━━ QUELLENAUSZUG ━━
Zur Ausgabe
Artikel 63 / 83

FILM Ohne Vorbild

Mit Hilfe von vier Fernseh-Kameras hat der amerikanische Musiker Frank Zappa seinen ersten Farb-Spielfilm gedreht -- erst nach Einführung des Kassetten-Fernsehens wird er ganz verständlich sein.
aus DER SPIEGEL 50/1971

Die Handlung ist aus, doch das Kino bleibt dunkel -- auf der Leinwand versammeln sich die Akteure noch schnell zum Gebet: »O Herr«, so geht ihr Singen und Sagen, »sei diesem Film gnädig.

Zum Himmel schreit das ganze Personal des Musikfilms »200 Motels« von Frank Zappa -- Solisten, Choristen, Groupies und ein großes Orchester, maskierte Freaks, lebensgroße Puppen und Beat-Musikanten der Zappa-Band »The Mothers of Invention«. Des Allerhöchsten Beistands sind sie wohl bedürftig.

Denn seit die »200 Motels« jetzt in London, New York, Hamburg, Berlin und München aufgeführt wurden, läuft dieser mit Kameratricks und schrillen Tönen überladenen Kino-Kuriosität »das Gerücht der blanken Unverständlichkeit« voraus ("Süddeutsche Zeitung").

Kritiker nennen den »surrealistischen Dokumentarfilm« (Zappa) »chaotisch« ("Billboard"); auf den Rezensenten der »New York Times« wirkt das Lichtspiel »wie eine Überdosis Novocain«. »Time« nannte es »unverschämt und eklektisch«. Und sogar Zappas Mit-Regisseur Tony Palmer (vor der Endmontage gefeuert) beklagt »200 Motels« als »schlechtesten Film der westlichen Kinogeschichte«.

Sie verdammen das Werk und meinen womöglich den Autor -- jenen 30 Jahre alten Amerikaner griechisch-arabisch-sizilianischer Herkunft, dessen Bild durch einen Poster-Bestseller (Motiv: Zappa auf dem Lokus) weltweit bekannt geworden ist.

Popmusik-Insider dagegen schätzen den Selfmade-Komponisten (Vorbilder: Varèse, Strawinski, Webern), Platten-Produzenten (bisher 13 Langspielplatten) und Gitarristen als Begründer der bislang einzigen Beat-Band, die es fertiggebracht hat, sogenannte E-Musik mit Jazz- und Rock-Formen glaubhaft zu verschmelzen. Seine anfangs politisch-aktivistischen, später immer artifizielleren Bühnenshows haben mit ihrer Mischung aus elektronischem Beat, Musiktheater und obszönem Kabarett den Drogenfeind Zappa zum »ersten Meister der Mixed Media« gemacht ("The New York Times").

Nur durch einen Wechsel in ein neues Medium waren die Auftritte der radikalen, zugleich unterhaltsamen US-Rocktruppe noch zu steigern -- nur durch den Film.

Schon 1958, sechs Jahre vor Gründung der »Mothers«, hatte Zappa mit der Schmalfilmkamera experimentiert. Zwei Spielfilm-Versuche -- »Captain Beefheart« (1963) und »Uncle Meat« (1969) -- scheiterten jedoch schon während der Aufnahmen an Geldmangel; die Musik kam auf Langspielplatten in den Handel.
━━━
━━ AUSGEWÄHLTE DATENSÄTZE ━━
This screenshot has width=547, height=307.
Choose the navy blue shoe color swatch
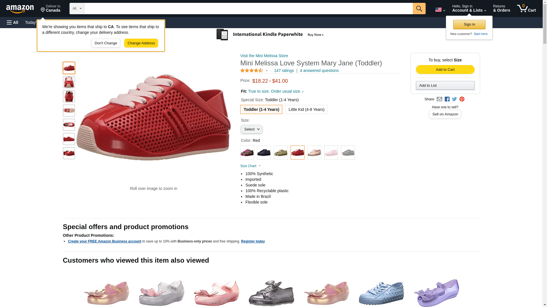pos(264,153)
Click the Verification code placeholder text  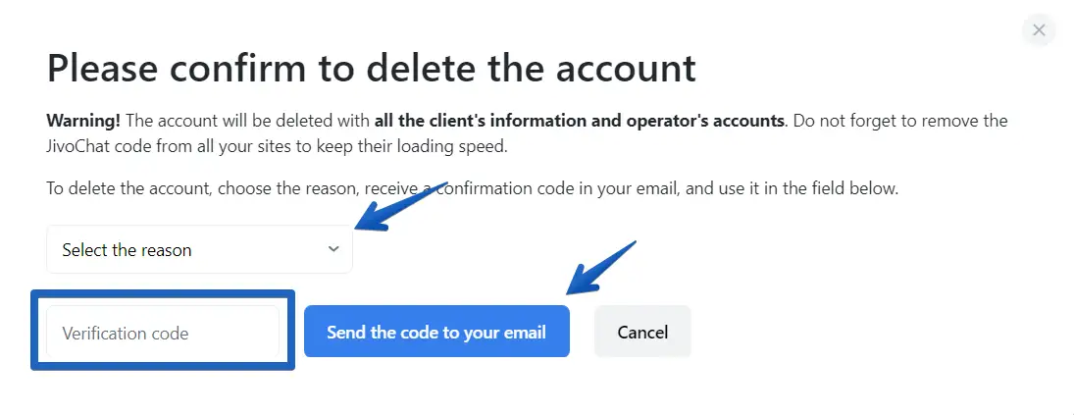tap(126, 333)
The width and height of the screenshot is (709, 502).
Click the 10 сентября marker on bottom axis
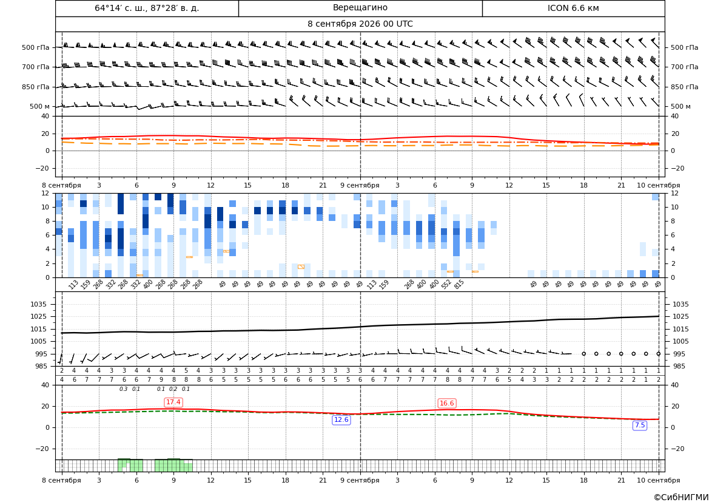pyautogui.click(x=659, y=480)
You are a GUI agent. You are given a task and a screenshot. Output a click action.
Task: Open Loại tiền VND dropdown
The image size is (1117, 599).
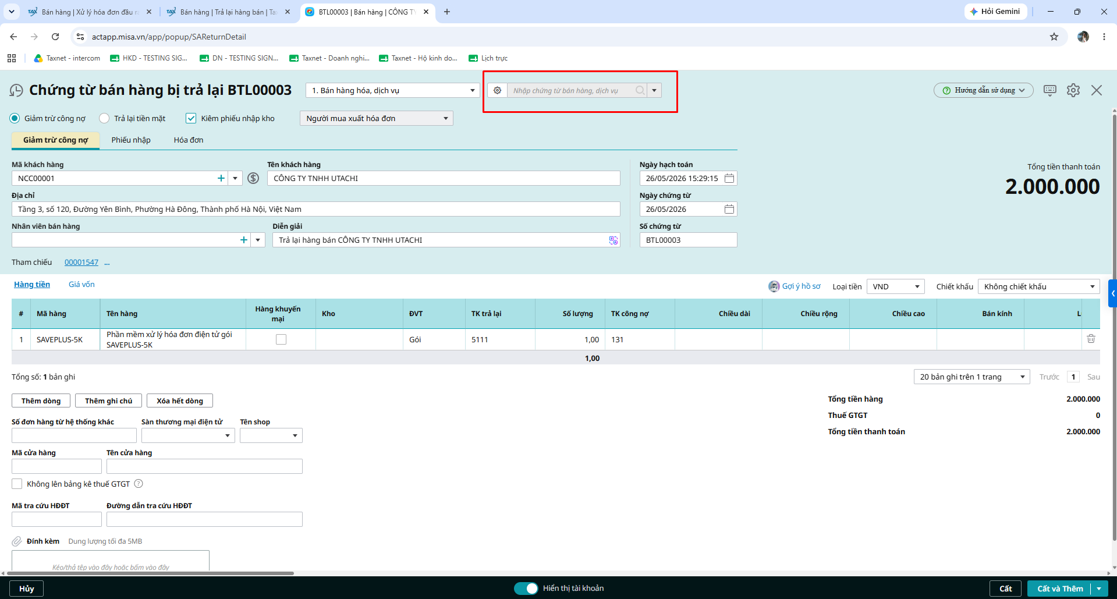coord(895,286)
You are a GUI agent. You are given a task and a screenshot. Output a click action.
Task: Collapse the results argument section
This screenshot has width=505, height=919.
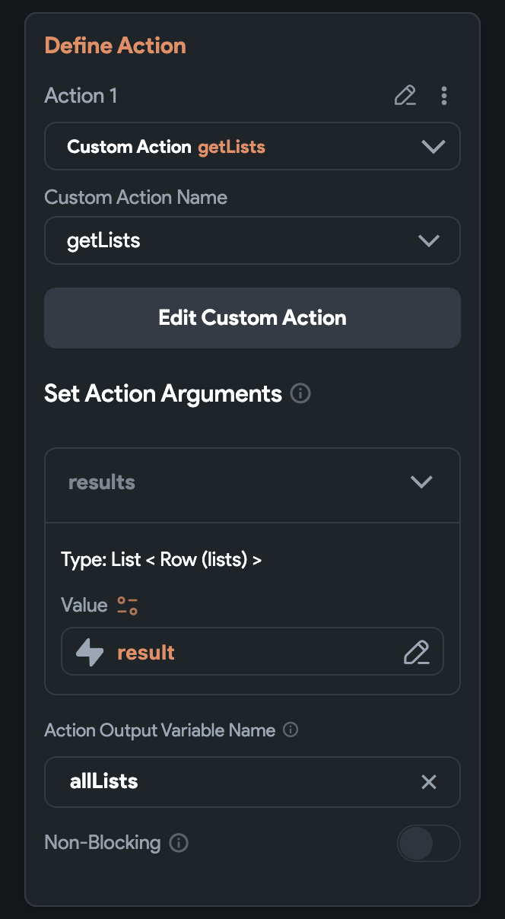[x=421, y=482]
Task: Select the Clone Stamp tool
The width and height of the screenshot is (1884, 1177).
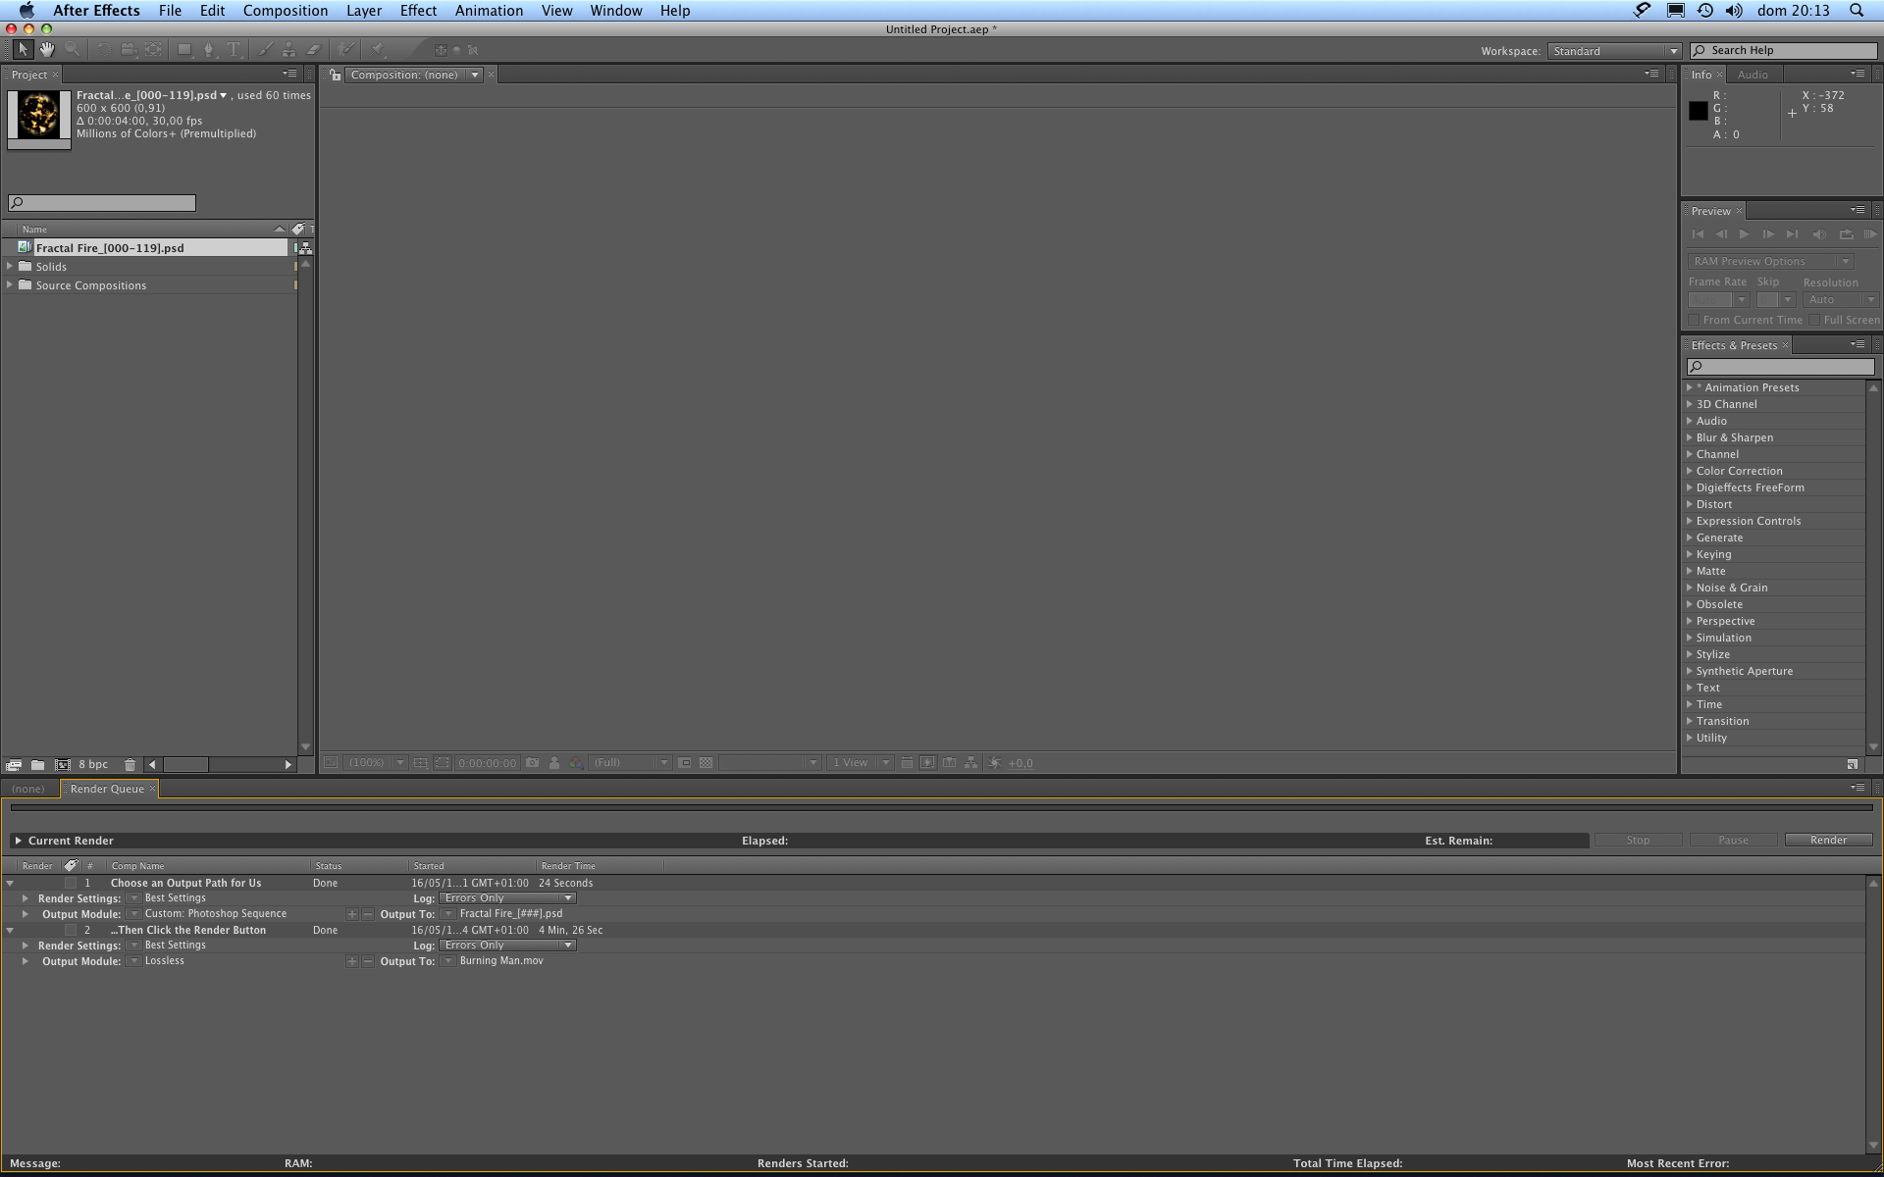Action: click(x=288, y=49)
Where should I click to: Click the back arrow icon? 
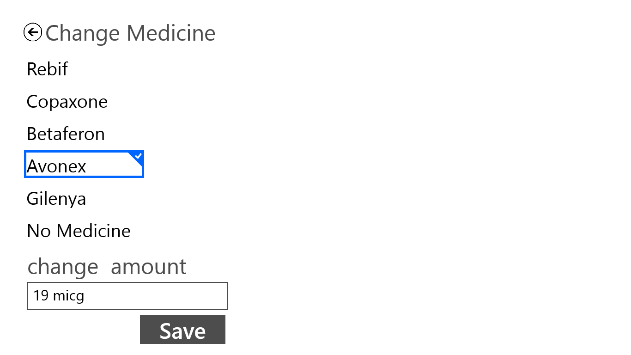33,32
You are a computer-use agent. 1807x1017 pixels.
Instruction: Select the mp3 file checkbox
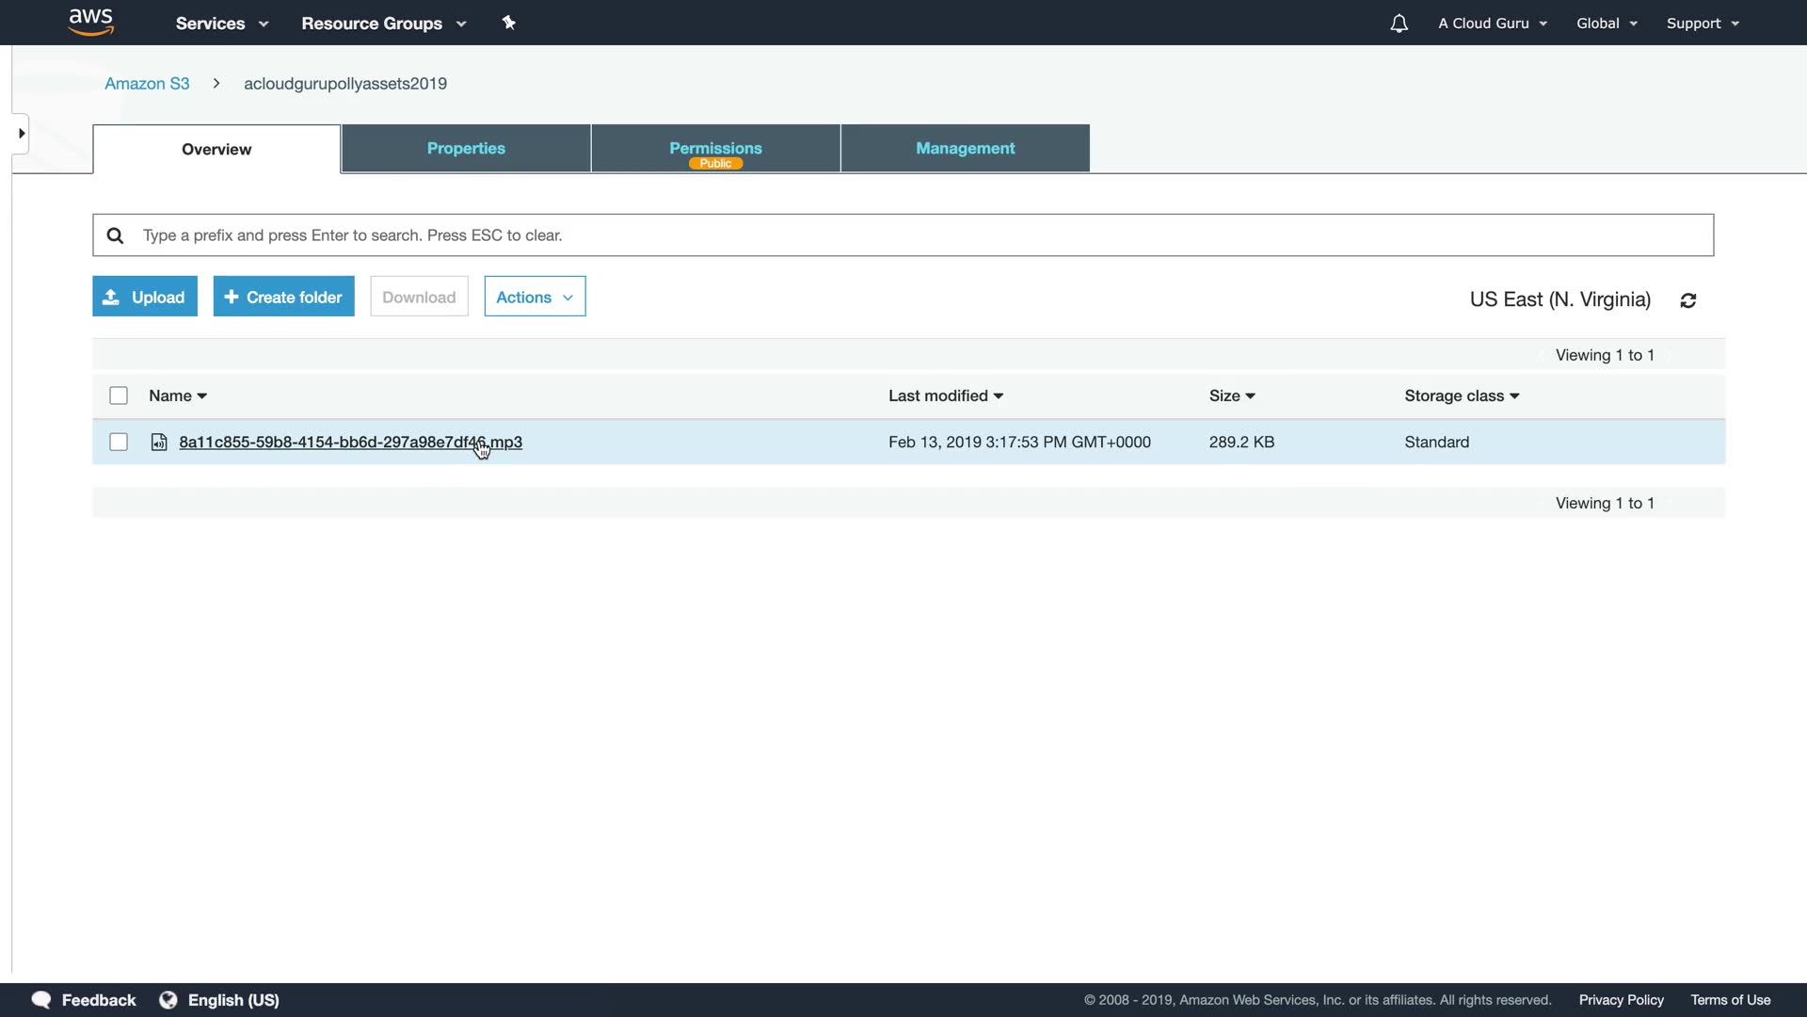click(119, 443)
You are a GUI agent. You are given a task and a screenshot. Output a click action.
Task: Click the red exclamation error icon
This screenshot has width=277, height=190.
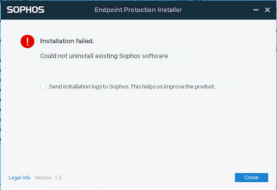27,41
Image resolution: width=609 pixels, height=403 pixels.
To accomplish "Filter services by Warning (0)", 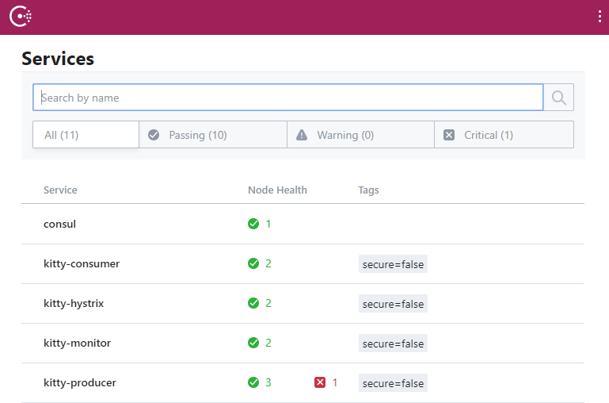I will (360, 135).
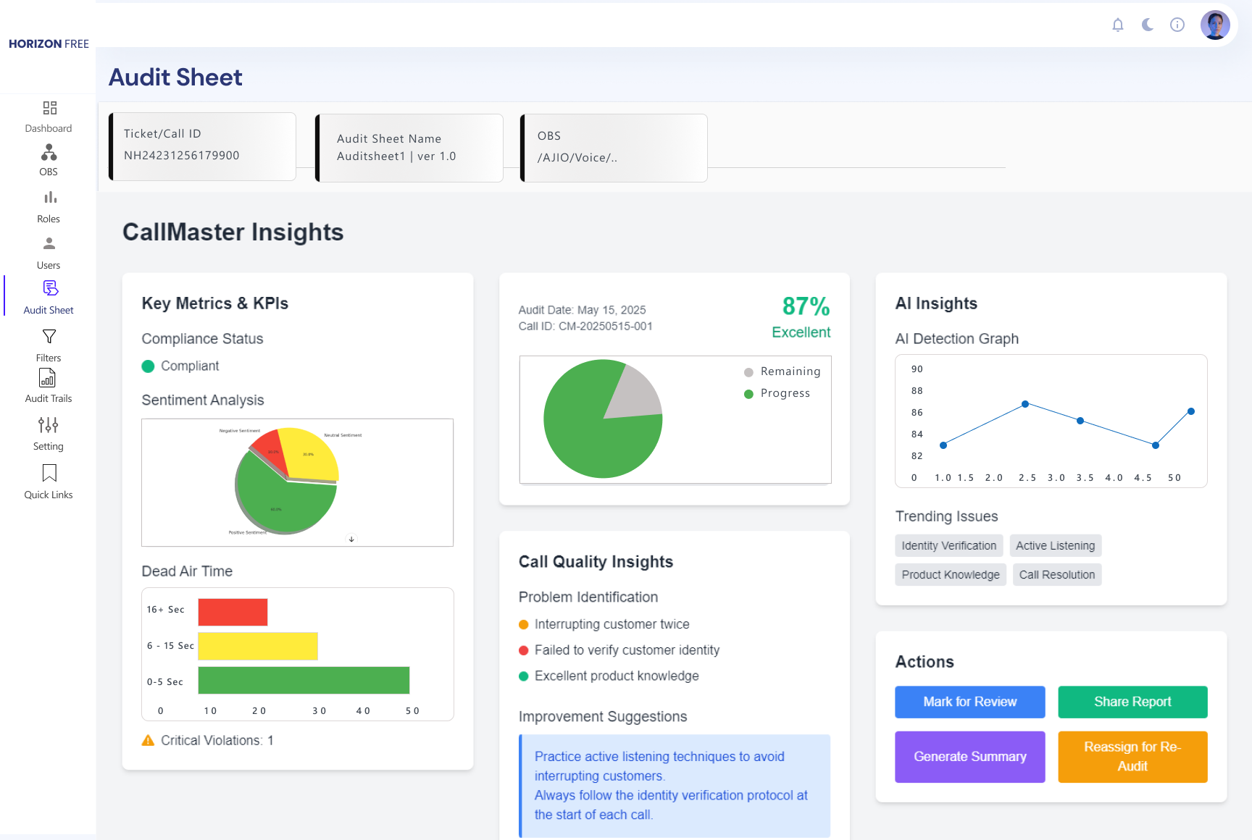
━━━
- ZU ERLEDIGEN -
a – Stimmen die folgenden Aussagen mit dem Text über Zappas Film »200 Motels« überein? Beantworten Sie jede mit Ja oder Nein, und zitieren Sie die entscheidenden Worte des Textes wörtlich.
(i) Tony Palmer wurde vor der Endmontage entlassen.
(ii) Zappa ist 35 Jahre alt.
(iii) Der Film »Uncle Meat« wurde fertig gedreht.
b – Wie ginge der Text über Zappas Film »200 Motels« nach seinem letzten Satz weiter? Führen Sie ihn fort.
Die Datensätze werden hierfür nicht gebraucht.

- ANTWORTEN JE AUFGABE -
a –
(i) Ja: „vor der Endmontage gefeuert“
(ii) Nein: „jenen 30 Jahre alten Amerikaner“
(iii) Nein: „scheiterten jedoch schon während der Aufnahmen an Geldmangel“

b –
Beim dritten Anlauf hatte Zappa endlich Glück. Die Firma United Artists -- andere Produzenten waren nach Kenntnisnahme des Drehbuchentwurfs »kreischend weggelaufen« (Zappa) -- investierte 600 000 Dollar in das Projekt »200 Motels« und erhielt dafür nach sieben Dreh- und elf Schneidetagen eine Bild- und Toncollage ohne Vorbild: den verrücktesten Musikfilm seit der Beatles-Groteske »Yeah! Yeah! Yeah!« (1964).

Anders als seine Konkurrenten aus der Rock-Branche ("Woodstock« »Gimme Shelter« » »Monterey Pop") ließ Zappa nicht Konzerte filmen, sondern den Zustand seiner Musiker zwischen den Auftritten bei einer großen Tournee.

In solchen Stress-Wochen gleicht »das Gruppenleben der Band dem Leben beim Kommiß« (Zappa). Die männlichen Mütter, das zeigt Zappa in ironischen Sketches und Songs« wissen dann oft nicht mehr, in welcher Stadt sie eigentlich sind, halten den Mann, der ihnen Bier und Cheeseburgers bringt, glatt für den Teufel und stieren willigen Groupie-Girls sogar mit dem Feldstecher in die Bluse.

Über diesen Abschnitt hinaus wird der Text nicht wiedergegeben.